» About this task
The full listing below should be returned without a single change.

» Data listing
- - - - - - -
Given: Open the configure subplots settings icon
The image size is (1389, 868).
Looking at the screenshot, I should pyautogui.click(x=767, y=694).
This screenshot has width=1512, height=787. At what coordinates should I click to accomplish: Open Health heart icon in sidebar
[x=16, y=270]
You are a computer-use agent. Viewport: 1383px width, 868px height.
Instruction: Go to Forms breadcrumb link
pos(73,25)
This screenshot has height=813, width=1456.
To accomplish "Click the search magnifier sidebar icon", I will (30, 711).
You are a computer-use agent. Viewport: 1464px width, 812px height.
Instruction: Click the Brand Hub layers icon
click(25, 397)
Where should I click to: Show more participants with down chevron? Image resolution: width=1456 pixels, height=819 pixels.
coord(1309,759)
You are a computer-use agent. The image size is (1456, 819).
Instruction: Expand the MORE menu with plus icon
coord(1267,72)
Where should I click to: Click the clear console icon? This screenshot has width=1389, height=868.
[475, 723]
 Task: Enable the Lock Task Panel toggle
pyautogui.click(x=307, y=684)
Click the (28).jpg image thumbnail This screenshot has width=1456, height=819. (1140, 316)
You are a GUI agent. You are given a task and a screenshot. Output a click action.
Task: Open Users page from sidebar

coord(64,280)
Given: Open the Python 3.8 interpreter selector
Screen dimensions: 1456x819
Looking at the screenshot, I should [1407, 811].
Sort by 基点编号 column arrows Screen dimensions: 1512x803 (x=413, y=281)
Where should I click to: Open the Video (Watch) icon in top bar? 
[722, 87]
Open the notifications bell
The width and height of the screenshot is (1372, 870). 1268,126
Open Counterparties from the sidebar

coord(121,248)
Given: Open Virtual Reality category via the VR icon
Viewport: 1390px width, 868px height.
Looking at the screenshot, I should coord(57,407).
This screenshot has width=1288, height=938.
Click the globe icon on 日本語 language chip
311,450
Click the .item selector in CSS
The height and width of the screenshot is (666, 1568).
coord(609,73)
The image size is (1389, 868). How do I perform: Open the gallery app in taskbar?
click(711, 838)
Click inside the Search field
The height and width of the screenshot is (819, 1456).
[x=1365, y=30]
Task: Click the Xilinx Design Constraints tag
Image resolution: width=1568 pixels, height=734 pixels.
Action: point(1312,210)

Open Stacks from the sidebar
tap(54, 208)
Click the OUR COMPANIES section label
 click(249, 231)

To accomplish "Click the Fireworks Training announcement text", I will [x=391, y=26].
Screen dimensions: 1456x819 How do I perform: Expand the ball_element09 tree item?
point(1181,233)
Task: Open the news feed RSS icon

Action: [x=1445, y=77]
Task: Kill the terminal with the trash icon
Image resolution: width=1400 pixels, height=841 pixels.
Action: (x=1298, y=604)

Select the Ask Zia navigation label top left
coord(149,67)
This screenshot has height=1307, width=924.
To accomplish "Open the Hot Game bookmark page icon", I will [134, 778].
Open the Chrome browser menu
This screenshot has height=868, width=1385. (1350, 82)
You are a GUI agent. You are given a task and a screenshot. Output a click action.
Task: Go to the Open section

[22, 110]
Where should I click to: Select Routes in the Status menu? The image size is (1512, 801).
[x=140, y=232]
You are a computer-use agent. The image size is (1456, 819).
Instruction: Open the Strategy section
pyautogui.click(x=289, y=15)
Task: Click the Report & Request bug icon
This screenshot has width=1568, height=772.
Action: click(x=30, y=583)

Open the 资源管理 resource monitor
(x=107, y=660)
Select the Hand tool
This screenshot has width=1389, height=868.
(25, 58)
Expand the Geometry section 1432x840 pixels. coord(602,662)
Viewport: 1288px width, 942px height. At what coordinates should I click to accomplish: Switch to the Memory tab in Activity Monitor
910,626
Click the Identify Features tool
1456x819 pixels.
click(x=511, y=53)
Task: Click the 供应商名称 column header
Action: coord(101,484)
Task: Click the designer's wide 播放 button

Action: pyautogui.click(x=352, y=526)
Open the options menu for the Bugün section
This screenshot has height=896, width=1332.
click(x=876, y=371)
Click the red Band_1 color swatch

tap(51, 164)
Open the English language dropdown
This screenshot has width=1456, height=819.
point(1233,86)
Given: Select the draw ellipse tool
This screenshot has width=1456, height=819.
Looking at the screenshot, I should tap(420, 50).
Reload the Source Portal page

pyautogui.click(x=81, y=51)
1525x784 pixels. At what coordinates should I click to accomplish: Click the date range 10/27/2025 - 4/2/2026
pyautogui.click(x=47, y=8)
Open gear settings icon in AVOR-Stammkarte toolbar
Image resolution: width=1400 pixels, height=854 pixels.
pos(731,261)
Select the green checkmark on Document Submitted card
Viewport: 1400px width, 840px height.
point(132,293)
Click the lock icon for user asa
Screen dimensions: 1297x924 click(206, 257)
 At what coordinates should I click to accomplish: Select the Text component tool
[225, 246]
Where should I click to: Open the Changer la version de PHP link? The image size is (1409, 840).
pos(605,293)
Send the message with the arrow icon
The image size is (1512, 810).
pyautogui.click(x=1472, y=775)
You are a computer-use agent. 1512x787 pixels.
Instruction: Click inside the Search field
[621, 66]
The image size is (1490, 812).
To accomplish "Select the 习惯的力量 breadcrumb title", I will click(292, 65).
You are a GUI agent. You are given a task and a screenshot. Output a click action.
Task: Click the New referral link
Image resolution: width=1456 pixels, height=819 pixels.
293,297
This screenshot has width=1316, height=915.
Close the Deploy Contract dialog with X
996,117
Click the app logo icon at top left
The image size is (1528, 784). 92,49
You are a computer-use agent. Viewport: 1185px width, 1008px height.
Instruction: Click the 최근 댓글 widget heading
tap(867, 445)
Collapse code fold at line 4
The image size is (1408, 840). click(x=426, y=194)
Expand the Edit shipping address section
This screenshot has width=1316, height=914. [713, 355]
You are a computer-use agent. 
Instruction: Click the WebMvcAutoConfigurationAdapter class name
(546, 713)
- - - - - - -
» Reply to the task
Given: Open the configure subplots settings icon
The image size is (1389, 868).
Looking at the screenshot, I should pyautogui.click(x=767, y=694).
This screenshot has width=1512, height=787. At what coordinates should I click to accomplish: Open Health heart icon in sidebar
[x=16, y=270]
You are a computer-use agent. Viewport: 1383px width, 868px height.
Instruction: Go to Forms breadcrumb link
pos(73,25)
This screenshot has height=813, width=1456.
To accomplish "Click the search magnifier sidebar icon", I will (30, 711).
You are a computer-use agent. Viewport: 1464px width, 812px height.
Instruction: Click the Brand Hub layers icon
click(25, 397)
Where should I click to: Show more participants with down chevron? Image resolution: width=1456 pixels, height=819 pixels.
coord(1309,759)
You are a computer-use agent. The image size is (1456, 819).
Instruction: Expand the MORE menu with plus icon
coord(1267,72)
Where should I click to: Click the clear console icon? This screenshot has width=1389, height=868.
[475, 723]
 Task: Enable the Lock Task Panel toggle
pyautogui.click(x=307, y=684)
Click the (28).jpg image thumbnail This screenshot has width=1456, height=819. (1140, 316)
You are a GUI agent. You are given a task and a screenshot. Output a click action.
Task: Open Users page from sidebar

coord(64,280)
Given: Open the Python 3.8 interpreter selector
Screen dimensions: 1456x819
Looking at the screenshot, I should [1407, 811].
Sort by 基点编号 column arrows Screen dimensions: 1512x803 (x=413, y=281)
Where should I click to: Open the Video (Watch) icon in top bar? 
[722, 87]
Open the notifications bell
The width and height of the screenshot is (1372, 870). 1268,126
Open Counterparties from the sidebar

coord(121,248)
Given: Open Virtual Reality category via the VR icon
Viewport: 1390px width, 868px height.
Looking at the screenshot, I should coord(57,407).
This screenshot has width=1288, height=938.
Click the globe icon on 日本語 language chip
311,450
Click the .item selector in CSS
The height and width of the screenshot is (666, 1568).
coord(609,73)
The image size is (1389, 868). How do I perform: Open the gallery app in taskbar?
click(711, 838)
Click inside the Search field
The height and width of the screenshot is (819, 1456).
[x=1365, y=30]
Task: Click the Xilinx Design Constraints tag
Image resolution: width=1568 pixels, height=734 pixels.
Action: point(1312,210)

Open Stacks from the sidebar
tap(54, 208)
Click the OUR COMPANIES section label
 click(249, 231)

To accomplish "Click the Fireworks Training announcement text", I will [x=391, y=26].
Screen dimensions: 1456x819 How do I perform: Expand the ball_element09 tree item?
point(1181,233)
Task: Open the news feed RSS icon

Action: [x=1445, y=77]
Task: Kill the terminal with the trash icon
Image resolution: width=1400 pixels, height=841 pixels.
Action: (x=1298, y=604)

Select the Ask Zia navigation label top left
coord(149,67)
This screenshot has height=1307, width=924.
To accomplish "Open the Hot Game bookmark page icon", I will [134, 778].
Open the Chrome browser menu
This screenshot has height=868, width=1385. (1350, 82)
You are a GUI agent. You are given a task and a screenshot. Output a click action.
Task: Go to the Open section

[22, 110]
Where should I click to: Select Routes in the Status menu? The image size is (1512, 801).
[x=140, y=232]
You are a computer-use agent. The image size is (1456, 819).
Instruction: Open the Strategy section
pyautogui.click(x=289, y=15)
Task: Click the Report & Request bug icon
This screenshot has width=1568, height=772.
Action: click(x=30, y=583)

Open the 资源管理 resource monitor
(x=107, y=660)
Select the Hand tool
This screenshot has width=1389, height=868.
(25, 58)
Expand the Geometry section 1432x840 pixels. coord(602,662)
Viewport: 1288px width, 942px height. At what coordinates should I click to accomplish: Switch to the Memory tab in Activity Monitor
910,626
Click the Identify Features tool
1456x819 pixels.
click(x=511, y=53)
Task: Click the 供应商名称 column header
Action: coord(101,484)
Task: Click the designer's wide 播放 button

Action: pyautogui.click(x=352, y=526)
Open the options menu for the Bugün section
This screenshot has height=896, width=1332.
click(x=876, y=371)
Click the red Band_1 color swatch

tap(51, 164)
Open the English language dropdown
This screenshot has width=1456, height=819.
point(1233,86)
Given: Select the draw ellipse tool
This screenshot has width=1456, height=819.
Looking at the screenshot, I should tap(420, 50).
Reload the Source Portal page

pyautogui.click(x=81, y=51)
1525x784 pixels. At what coordinates should I click to accomplish: Click the date range 10/27/2025 - 4/2/2026
pyautogui.click(x=47, y=8)
Open gear settings icon in AVOR-Stammkarte toolbar
Image resolution: width=1400 pixels, height=854 pixels.
pos(731,261)
Select the green checkmark on Document Submitted card
Viewport: 1400px width, 840px height.
point(132,293)
Click the lock icon for user asa
Screen dimensions: 1297x924 click(206, 257)
 At what coordinates should I click to accomplish: Select the Text component tool
[225, 246]
Where should I click to: Open the Changer la version de PHP link? The image size is (1409, 840).
pos(605,293)
Send the message with the arrow icon
The image size is (1512, 810).
pyautogui.click(x=1472, y=775)
You are a computer-use agent. 1512x787 pixels.
Instruction: Click inside the Search field
[621, 66]
The image size is (1490, 812).
To accomplish "Select the 习惯的力量 breadcrumb title", I will click(292, 65).
You are a GUI agent. You are given a task and a screenshot. Output a click action.
Task: Click the New referral link
Image resolution: width=1456 pixels, height=819 pixels.
293,297
This screenshot has width=1316, height=915.
Close the Deploy Contract dialog with X
996,117
Click the app logo icon at top left
The image size is (1528, 784). 92,49
You are a computer-use agent. Viewport: 1185px width, 1008px height.
Instruction: Click the 최근 댓글 widget heading
tap(867, 445)
Collapse code fold at line 4
The image size is (1408, 840). click(x=426, y=194)
Expand the Edit shipping address section
This screenshot has width=1316, height=914. [713, 355]
You are a computer-use agent. 
Instruction: Click the WebMvcAutoConfigurationAdapter class name
(546, 713)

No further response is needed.